One option is to choose not to be in conflict.
Ideas for using your influence to encourage negotiating include:
Knowing about conflict – reflect on previous conflict situations you have had with the family member who uses substances. To help, ask yourself:
- What were the triggers to conflict starting? Does it even have to start?
- Are there any fixed patterns to how conflict goes?
- What are the roles people adopt?
- What are the payoffs people get for the roles they play?
- What are the prices people pay for the role?
- What is my responsibility, because this is the bit I can change? (This means taking a good look at yourself.)
- Using our personal power assertively, rather than being aggressive, passive or passive-aggressive.
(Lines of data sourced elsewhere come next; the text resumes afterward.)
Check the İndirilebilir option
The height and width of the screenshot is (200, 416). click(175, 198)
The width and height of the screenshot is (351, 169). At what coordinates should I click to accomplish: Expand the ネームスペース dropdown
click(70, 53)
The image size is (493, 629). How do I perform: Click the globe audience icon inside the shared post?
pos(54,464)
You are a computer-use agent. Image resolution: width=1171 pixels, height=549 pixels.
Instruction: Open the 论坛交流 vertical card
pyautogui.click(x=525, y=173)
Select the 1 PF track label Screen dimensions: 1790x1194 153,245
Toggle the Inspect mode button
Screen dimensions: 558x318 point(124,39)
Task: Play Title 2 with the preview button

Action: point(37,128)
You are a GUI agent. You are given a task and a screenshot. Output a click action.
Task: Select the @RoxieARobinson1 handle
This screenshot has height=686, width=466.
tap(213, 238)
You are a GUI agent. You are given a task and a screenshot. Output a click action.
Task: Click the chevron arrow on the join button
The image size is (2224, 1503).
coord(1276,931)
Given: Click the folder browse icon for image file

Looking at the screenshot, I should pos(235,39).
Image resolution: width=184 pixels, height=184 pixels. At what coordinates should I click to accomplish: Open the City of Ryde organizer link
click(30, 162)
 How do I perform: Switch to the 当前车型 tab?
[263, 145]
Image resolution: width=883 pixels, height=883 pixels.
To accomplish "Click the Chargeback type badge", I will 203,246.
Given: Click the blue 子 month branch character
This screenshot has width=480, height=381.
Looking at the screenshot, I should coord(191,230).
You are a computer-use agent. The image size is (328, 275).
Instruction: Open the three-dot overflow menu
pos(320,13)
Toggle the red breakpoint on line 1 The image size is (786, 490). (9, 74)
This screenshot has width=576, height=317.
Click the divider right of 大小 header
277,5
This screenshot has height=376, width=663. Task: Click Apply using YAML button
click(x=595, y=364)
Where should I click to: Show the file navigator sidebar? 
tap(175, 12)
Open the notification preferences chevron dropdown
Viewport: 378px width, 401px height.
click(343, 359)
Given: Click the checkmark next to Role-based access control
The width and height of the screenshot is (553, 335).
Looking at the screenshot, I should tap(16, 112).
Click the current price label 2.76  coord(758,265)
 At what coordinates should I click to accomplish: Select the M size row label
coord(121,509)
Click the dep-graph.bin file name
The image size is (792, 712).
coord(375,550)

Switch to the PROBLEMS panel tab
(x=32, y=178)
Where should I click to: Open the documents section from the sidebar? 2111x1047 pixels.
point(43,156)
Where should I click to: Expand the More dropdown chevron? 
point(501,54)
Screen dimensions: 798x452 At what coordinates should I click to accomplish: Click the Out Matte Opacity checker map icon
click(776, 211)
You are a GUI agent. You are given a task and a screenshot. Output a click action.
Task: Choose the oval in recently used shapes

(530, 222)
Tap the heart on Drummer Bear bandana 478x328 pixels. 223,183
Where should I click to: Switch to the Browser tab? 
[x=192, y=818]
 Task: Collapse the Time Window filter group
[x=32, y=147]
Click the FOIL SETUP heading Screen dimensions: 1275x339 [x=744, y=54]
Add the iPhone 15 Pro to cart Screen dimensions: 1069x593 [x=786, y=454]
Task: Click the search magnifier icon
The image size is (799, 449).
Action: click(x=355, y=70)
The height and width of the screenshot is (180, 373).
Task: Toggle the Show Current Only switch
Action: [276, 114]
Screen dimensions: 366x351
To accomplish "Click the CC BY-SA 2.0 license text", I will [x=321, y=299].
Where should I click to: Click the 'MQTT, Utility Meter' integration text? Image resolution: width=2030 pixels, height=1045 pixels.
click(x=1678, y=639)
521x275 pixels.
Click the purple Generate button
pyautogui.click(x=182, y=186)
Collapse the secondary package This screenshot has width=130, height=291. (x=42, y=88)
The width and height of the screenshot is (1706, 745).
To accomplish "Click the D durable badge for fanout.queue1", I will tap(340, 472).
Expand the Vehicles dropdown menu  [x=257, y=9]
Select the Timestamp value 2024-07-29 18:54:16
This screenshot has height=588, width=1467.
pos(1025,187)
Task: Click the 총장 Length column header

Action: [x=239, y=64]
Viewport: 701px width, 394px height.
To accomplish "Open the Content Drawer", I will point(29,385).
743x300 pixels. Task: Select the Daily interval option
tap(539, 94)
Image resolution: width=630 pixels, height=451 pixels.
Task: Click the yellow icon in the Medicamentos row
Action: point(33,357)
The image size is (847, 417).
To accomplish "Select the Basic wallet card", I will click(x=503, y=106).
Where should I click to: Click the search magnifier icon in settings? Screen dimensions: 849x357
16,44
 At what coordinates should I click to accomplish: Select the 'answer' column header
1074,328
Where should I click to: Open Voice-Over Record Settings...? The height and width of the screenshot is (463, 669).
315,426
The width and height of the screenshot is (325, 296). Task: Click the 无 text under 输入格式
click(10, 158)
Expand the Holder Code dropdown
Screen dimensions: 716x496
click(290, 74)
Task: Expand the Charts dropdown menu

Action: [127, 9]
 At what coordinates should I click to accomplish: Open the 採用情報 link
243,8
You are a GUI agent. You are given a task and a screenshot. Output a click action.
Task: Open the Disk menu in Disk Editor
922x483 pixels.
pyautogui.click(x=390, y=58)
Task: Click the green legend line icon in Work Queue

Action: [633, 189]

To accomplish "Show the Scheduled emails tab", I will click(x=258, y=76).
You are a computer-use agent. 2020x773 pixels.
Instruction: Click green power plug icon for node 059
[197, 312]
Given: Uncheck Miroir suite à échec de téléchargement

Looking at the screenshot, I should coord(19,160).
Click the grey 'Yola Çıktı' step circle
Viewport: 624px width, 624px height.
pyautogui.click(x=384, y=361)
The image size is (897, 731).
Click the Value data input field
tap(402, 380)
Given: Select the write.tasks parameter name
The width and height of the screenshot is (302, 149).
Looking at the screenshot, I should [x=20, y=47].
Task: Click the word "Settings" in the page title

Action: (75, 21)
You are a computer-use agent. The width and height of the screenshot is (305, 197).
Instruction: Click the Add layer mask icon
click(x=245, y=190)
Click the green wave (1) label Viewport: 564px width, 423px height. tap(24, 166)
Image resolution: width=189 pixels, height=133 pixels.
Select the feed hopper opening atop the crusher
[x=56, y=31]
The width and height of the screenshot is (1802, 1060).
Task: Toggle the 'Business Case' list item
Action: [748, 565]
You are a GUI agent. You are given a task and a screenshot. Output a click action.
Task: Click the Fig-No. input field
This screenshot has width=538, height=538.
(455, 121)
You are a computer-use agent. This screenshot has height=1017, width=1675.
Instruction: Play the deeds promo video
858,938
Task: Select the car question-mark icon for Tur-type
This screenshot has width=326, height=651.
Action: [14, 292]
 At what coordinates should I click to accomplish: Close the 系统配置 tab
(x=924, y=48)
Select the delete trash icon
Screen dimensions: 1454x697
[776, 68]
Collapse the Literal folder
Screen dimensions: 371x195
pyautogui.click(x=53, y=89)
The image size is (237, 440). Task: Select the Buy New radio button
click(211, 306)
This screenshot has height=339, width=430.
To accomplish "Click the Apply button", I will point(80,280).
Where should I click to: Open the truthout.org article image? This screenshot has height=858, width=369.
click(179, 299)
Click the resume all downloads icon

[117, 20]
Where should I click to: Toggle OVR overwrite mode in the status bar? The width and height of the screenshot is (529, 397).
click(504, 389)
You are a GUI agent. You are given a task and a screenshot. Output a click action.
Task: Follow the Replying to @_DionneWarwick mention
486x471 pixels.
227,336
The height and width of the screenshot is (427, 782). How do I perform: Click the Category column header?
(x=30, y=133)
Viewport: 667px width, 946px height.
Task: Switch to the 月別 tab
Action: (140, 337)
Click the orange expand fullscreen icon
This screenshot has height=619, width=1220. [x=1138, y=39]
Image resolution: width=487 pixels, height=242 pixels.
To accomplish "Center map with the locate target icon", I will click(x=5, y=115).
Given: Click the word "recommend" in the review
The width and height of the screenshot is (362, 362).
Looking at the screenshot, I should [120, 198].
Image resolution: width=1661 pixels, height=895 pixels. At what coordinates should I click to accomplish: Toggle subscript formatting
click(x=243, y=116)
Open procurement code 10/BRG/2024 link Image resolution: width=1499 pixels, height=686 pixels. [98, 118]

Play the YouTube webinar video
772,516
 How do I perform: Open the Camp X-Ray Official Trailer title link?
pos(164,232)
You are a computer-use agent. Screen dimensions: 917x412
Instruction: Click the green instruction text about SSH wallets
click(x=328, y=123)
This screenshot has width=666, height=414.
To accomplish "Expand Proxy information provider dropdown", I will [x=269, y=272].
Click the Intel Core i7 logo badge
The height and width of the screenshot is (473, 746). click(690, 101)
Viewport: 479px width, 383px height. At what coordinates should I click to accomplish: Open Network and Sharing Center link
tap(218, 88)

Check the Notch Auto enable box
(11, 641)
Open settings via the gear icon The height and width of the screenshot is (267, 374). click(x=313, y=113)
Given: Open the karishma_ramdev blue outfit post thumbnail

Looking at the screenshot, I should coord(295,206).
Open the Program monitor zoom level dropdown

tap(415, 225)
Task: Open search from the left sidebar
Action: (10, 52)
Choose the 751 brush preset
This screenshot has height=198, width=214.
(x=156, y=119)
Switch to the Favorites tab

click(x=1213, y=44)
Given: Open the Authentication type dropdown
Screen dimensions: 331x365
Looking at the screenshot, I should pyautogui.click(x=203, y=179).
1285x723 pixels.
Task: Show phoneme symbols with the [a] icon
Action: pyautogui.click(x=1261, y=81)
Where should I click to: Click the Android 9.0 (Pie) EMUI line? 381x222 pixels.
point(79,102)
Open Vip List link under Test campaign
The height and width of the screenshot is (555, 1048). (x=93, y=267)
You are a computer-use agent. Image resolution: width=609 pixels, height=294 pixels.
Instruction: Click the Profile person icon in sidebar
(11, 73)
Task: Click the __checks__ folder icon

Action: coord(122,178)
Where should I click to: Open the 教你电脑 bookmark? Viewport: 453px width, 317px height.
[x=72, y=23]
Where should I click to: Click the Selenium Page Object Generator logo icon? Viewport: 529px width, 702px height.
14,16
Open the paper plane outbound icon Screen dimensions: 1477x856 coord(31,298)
Assertiveness leads to 'win-win' outcomes
- Setting boundaries
- It may be necessary to set a boundary, such as around how you talk about the issues that provoke conflict or around the issue of disagreement. (See Boundary Setting article on this website)
Developing a dialogue
In conflict there are usually two or more monologues – people are talking at each other and not listening. Aim for dialogue, which can be done by:
- Choosing your moment – e.g. not when someone is under the influence of drink/drugs
- Slowing down the conversation
- Listening – really important – refer to Stepping Stones
- Being open and honest
- Respecting the other person. You do not have to like or respect some aspects of a person's behaviour. Respecting someone is recognising that they are more than some of their behaviour and they are worthy of respect as another human being. We are all different and we are all equal
- Accepting and understanding the other person's point of view, even when we don't agree. Two people can experience the same thing differently
- Using 'I' statements to own what we say – again refer to Stepping Stones
- Recognising your part of the responsibility for what has happened
- Recognising that others are responsible for the choices they make and their behaviour
- Acknowledging how we feel and how the other person feels
- Expressing feelings appropriately
- Recognising the need for all to exercise both rights and responsibilities
- Collaborating rather than confronting
- Commenting on what someone does rather than what they say, such as "I note you say again you won't use drugs in the house, but in the past you always have"
- Staying in this calm role. You will be inviting others to respond this way
- Starting easy and finishing strong, ratcheting up the toughness of your responses only as necessary
- Collaborating, being flexible and willing to compromise to reach an agreement, but ...
- Holding out for what is most important and compromising on lesser things – demand what you must, accept what you can
- Aiming for everyone to feel they have got something. The idea of 'win-win' as opposed to 'win-lose' or 'lose-lose'
- Helping people to save face, rather than humiliating them
- Agreeing the terms of the resolution, such as when it will start, when you will talk about it again, the consequences of any boundary being broken etc.
- Making a clear agreement at end of negotiation
- Contacting organisations that can help, such as Family Drug Support, mediation services, counselling, refuges for domestic violence etc
- Accepting the support of people you know, either to talk about the difficulties of the conflicts you have, or to have a diversion away from them
- Letting ourselves have a break from conflict/having a place of sanctuary to go – holidays, time out, respite etc.
Though conflicts are frequently seen as a crisis, they may also be seen as an opportunity for positive change.